*** Dataset extract Section Begins ***

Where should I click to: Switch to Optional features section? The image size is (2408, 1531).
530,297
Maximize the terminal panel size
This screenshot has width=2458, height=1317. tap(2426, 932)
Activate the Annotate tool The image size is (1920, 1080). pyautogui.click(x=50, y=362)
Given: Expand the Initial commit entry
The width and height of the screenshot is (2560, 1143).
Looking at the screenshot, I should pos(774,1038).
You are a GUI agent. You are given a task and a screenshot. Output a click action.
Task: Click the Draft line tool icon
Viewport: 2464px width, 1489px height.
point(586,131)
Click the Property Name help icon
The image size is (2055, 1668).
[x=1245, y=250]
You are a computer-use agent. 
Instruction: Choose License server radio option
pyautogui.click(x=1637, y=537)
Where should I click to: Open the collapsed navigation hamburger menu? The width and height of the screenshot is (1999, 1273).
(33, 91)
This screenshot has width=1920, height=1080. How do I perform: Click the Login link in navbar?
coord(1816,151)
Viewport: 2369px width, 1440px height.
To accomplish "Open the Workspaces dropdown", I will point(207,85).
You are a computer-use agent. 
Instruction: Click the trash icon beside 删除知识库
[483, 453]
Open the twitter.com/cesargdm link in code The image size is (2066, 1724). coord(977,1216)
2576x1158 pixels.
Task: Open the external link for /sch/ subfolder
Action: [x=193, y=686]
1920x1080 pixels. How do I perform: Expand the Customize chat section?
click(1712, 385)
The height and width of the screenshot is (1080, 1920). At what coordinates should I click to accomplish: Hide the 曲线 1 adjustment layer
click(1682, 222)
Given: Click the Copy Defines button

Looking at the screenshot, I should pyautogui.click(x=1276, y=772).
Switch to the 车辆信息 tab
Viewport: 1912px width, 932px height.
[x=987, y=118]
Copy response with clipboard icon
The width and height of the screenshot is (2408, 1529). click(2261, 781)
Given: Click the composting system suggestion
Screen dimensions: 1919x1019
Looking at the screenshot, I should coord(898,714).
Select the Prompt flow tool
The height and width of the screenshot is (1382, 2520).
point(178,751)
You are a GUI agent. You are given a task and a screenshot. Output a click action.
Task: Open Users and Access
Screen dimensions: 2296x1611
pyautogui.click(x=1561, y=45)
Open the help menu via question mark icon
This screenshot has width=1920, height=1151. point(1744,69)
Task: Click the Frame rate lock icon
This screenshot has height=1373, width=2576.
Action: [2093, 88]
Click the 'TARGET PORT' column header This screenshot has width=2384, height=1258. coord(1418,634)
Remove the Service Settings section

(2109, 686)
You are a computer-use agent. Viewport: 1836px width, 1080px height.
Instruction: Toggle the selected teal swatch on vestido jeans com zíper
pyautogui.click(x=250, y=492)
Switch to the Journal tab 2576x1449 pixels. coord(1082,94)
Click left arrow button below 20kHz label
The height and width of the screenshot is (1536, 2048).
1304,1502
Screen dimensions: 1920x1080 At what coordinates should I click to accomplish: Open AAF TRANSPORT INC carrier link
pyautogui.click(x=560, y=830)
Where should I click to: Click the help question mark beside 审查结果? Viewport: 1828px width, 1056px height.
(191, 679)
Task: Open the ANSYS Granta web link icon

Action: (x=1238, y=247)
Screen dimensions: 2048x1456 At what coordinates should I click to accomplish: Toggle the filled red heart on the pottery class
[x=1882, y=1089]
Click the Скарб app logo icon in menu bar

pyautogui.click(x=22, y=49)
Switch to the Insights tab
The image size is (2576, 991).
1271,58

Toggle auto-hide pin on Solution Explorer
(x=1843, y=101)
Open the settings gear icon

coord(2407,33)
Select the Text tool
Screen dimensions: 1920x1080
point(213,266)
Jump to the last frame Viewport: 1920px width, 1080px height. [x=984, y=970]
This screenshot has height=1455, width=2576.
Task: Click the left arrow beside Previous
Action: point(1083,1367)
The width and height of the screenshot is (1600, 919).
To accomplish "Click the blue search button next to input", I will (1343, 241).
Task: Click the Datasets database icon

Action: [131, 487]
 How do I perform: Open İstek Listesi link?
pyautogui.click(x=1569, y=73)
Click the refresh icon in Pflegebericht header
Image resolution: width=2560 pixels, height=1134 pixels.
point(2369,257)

*** Dataset extract Section Ends ***

# Your task:
Where the string "will" occurs in a line above, count that line, and report solely the final figure.

# Solution:
2